WHAT NEEDS TO BE DONE =
In the data below, the answer is the run of lines from the line containing "Where should I" through the line containing "Click the 'public", both included; print it exactly and nothing else.

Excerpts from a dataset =

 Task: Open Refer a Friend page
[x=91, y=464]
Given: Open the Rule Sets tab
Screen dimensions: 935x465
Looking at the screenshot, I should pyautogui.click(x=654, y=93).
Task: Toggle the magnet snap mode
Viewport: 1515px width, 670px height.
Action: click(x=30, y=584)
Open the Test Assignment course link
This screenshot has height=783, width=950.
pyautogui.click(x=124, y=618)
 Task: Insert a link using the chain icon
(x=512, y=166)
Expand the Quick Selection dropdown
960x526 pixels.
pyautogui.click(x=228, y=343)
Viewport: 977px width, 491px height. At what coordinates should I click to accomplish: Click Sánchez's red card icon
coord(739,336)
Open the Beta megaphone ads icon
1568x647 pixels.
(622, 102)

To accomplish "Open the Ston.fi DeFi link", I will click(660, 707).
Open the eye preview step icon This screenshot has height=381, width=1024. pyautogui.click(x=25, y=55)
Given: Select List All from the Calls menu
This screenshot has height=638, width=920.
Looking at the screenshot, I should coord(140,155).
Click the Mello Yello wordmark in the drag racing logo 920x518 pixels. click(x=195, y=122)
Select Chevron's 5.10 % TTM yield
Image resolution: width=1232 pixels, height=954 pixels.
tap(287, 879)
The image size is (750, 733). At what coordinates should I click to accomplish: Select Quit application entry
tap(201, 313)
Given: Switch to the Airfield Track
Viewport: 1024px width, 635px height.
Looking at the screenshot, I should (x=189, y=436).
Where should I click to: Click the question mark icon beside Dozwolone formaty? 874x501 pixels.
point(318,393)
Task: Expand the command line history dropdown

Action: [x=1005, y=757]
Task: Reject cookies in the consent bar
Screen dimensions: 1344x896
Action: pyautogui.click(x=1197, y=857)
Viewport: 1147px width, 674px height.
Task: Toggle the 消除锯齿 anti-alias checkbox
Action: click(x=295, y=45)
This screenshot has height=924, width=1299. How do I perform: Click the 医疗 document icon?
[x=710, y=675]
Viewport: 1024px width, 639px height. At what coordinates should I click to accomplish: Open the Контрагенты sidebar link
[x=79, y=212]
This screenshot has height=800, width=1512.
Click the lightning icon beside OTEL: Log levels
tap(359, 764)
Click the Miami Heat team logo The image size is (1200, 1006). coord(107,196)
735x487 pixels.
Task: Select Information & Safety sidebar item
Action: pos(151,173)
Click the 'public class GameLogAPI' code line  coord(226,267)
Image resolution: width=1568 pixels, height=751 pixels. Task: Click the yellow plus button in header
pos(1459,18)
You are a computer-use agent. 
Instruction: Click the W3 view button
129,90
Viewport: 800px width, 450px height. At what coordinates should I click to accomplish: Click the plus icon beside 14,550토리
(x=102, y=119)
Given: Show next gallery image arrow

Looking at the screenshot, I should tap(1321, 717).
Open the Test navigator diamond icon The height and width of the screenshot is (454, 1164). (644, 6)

TASK RESULT =
Where should I click to: Click the question mark icon beside Dozwolone formaty? 874x501 pixels.
point(318,393)
Task: Expand the command line history dropdown

Action: [x=1005, y=757]
Task: Reject cookies in the consent bar
Screen dimensions: 1344x896
Action: pyautogui.click(x=1197, y=857)
Viewport: 1147px width, 674px height.
Task: Toggle the 消除锯齿 anti-alias checkbox
Action: click(x=295, y=45)
This screenshot has height=924, width=1299. How do I perform: Click the 医疗 document icon?
[x=710, y=675]
Viewport: 1024px width, 639px height. At what coordinates should I click to accomplish: Open the Контрагенты sidebar link
[x=79, y=212]
This screenshot has height=800, width=1512.
Click the lightning icon beside OTEL: Log levels
tap(359, 764)
Click the Miami Heat team logo The image size is (1200, 1006). coord(107,196)
735x487 pixels.
Task: Select Information & Safety sidebar item
Action: pos(151,173)
Click the 'public class GameLogAPI' code line  coord(226,267)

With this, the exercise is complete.